Ein Beispiel für die Methoden und Maßstäbe des NICE sieht man jetzt in Kolumbien. NICE hatte 2008 ein internationales Programm begonnen, bei dem Kolumbien eins der drei Versuchskaninchen ist. Seit Anfang 2009 sitzt NICE-Personal im kolumbianischen Sozialministerium und organisiert dort das öffentliche Gesundheitswesen neu, so daß möglichst viel Kostenersparnis dabei herauskommt. Die Regierung Uribe hat unter dem Titel "Sozialer Notstand" Bestimmungen erlassen, die den bisherigen Zugang zu Gesundheitsleistungen für die Bürger völlig umstrukturieren. Patienten, die mehr als eine absolute medizinische Grundversorgung benötigen, müssen zuvor ihre Einkommensverhältnisse durchleuchten lassen, und mit allem bezahlen, was sie haben, einschließlich ihrer Arbeitslosenunterstützung und Altersversorgung, und ansonsten einen Bankkredit aufnehmen. Für diejenigen, die absolut überhaupt kein Einkommen haben, wird aus einem begrenzten Sonderfonds bezahlt, solange dieser Geld hat.

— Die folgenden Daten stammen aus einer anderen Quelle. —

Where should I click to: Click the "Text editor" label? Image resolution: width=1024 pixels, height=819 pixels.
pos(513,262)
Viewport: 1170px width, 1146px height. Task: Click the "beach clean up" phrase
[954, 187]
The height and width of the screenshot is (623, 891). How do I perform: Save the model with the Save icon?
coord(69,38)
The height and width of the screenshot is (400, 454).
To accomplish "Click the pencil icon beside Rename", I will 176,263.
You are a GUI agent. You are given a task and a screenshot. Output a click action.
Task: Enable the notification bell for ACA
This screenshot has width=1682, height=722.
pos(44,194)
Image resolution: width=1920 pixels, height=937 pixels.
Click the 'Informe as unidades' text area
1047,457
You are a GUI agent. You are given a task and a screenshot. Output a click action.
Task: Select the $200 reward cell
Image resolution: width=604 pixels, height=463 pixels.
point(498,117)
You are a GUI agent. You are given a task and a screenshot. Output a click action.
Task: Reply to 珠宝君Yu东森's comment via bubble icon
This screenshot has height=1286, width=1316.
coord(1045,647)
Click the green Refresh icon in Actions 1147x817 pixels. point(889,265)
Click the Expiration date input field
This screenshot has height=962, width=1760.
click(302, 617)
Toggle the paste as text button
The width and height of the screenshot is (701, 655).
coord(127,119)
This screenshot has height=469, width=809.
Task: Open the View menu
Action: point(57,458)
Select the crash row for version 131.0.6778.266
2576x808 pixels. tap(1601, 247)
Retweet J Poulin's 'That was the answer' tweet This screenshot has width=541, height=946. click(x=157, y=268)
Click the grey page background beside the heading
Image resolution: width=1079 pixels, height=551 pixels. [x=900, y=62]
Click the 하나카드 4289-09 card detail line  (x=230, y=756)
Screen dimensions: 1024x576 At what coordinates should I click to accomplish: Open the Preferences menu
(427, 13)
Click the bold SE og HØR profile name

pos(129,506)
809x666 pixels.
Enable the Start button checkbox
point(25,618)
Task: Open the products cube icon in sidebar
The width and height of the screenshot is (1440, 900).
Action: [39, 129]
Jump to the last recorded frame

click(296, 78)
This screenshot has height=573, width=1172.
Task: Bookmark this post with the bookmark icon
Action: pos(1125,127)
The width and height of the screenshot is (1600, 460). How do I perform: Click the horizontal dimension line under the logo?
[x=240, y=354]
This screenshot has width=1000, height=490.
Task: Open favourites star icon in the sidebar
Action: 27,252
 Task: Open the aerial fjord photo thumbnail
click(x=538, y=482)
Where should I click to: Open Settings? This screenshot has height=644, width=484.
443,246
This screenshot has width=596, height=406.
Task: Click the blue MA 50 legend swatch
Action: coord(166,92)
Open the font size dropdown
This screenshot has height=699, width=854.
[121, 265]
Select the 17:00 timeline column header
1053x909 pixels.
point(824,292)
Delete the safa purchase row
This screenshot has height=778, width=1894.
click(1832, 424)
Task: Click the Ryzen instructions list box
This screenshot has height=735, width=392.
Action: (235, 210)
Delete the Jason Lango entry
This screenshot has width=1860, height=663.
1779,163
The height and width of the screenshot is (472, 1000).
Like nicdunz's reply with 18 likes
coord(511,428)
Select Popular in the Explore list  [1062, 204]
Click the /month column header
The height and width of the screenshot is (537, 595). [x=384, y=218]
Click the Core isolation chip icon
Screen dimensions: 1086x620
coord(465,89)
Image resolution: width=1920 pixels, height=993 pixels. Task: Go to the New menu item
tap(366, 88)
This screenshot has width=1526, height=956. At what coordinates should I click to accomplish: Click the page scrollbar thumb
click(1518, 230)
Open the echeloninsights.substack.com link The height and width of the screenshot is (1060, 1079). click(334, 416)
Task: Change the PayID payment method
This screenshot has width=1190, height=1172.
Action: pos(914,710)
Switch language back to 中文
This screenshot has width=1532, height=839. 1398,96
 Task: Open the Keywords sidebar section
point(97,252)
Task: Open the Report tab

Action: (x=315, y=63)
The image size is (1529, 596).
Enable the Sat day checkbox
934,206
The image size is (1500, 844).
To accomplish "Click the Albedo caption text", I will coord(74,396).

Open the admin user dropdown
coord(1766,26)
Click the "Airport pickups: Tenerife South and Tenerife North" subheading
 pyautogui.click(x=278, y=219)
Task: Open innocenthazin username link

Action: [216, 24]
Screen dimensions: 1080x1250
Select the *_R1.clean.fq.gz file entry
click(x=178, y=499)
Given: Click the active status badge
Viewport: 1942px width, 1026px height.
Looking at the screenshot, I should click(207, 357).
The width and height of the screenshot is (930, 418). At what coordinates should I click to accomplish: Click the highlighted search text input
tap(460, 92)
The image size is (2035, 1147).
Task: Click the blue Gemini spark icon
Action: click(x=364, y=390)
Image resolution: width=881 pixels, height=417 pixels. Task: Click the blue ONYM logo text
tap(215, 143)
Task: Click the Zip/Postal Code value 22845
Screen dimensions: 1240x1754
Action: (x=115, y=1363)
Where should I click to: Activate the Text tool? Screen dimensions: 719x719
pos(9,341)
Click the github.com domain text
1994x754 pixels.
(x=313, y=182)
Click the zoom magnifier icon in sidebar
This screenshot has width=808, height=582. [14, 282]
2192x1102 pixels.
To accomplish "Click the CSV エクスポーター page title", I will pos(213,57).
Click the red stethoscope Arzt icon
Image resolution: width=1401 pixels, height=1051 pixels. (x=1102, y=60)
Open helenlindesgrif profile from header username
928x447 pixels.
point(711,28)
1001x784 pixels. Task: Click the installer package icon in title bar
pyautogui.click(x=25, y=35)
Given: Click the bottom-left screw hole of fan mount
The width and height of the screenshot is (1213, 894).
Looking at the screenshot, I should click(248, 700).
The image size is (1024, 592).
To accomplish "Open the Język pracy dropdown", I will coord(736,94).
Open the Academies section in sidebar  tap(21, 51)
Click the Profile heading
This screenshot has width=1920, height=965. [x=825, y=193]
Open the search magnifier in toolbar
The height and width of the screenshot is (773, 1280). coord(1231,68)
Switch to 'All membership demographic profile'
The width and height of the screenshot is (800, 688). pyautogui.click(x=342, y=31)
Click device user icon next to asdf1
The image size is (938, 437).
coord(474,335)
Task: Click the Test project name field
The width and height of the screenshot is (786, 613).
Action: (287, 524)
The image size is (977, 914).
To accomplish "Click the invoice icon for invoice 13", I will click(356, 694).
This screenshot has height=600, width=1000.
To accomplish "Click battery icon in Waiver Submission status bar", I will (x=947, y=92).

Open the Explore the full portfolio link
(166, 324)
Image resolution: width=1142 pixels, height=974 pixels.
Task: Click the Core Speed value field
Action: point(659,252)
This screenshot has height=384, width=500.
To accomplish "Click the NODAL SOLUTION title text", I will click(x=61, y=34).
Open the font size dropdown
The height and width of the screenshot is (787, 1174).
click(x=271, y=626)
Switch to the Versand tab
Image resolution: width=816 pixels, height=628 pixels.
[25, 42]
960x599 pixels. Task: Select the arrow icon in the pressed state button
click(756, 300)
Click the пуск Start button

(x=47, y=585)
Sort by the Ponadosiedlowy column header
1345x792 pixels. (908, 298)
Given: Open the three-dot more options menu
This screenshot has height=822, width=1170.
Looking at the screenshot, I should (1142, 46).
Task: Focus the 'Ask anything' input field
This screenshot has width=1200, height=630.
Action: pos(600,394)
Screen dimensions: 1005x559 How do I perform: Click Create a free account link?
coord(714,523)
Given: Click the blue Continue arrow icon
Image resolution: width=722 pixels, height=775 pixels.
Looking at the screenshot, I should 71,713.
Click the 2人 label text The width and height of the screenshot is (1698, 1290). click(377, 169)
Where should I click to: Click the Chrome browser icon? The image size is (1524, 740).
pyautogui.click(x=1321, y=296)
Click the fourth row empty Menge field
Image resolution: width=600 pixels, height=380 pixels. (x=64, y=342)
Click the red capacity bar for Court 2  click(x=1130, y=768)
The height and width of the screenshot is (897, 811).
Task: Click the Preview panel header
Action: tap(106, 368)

Erlaß Nr. 131 beschränkt den bisherigen staatlichen Gesundheitsplan (POS) auf eine medizinische und zahnärztliche Grundversorgung. Ärzte und Zahnärzte, die Untersuchungen und Behandlungen verscheiben, die nicht auf der begrenzten Liste stehen, können mit Strafzahlungen bis zu 50 Grundlöhnen belegt werden. Im Erlaß 128 ist festgelegt, daß nicht in der Liste vorgesehene Behandlungen als "außergewöhnliche Gesundheitsleistungen" zu betrachten sind, die durch einen "technischen Ausschuß" bewilligt werden müssen. Gegen dessen Entscheidungen gibt es keine gerichtlichen Einspruchsmöglichkeiten - also ein Gremium, das über Leben und Tod entscheidet, sow wie der geplante "IMAB"-Ausschuss in den USA bei der geplanten "OBama-Care"-Reform.
NICE wendet in
extremster Form die Kriterien und Methoden der sog. "evidenzbasierten
Medizin" und der Kosten-Nutzen-Analysen an (als extremstes Beispiel der
QALY - zur Berechnung des 'Werts' eines Lebensjahres im Vergleich zu den
angesetzten Kosten einer Behandlung oder Untersuchung) und ist in
der britischen Öffentlichkeit immer wieder unter Attacke, weil es
Patienten lebenswichtige Behandlungen aus Kostengründen verweigert. Für Deutschland müssen wir uns jetzt auf die Prinzipien des Gemeinwohls und der optimalen medizinischen Versorgung der Bevölkerung besinnen, die das deutsche Gesundheitssystem einmal zum besten der Welt machten. Es gibt kein größeres Gut einer Nation als ihre Bürger, deren Anspruch auf hochwertige medizinische und soziale Absicherung gegen alle monetaristischen Einsparforderungen, gleich welcher Couleur, verteidigt werden muss.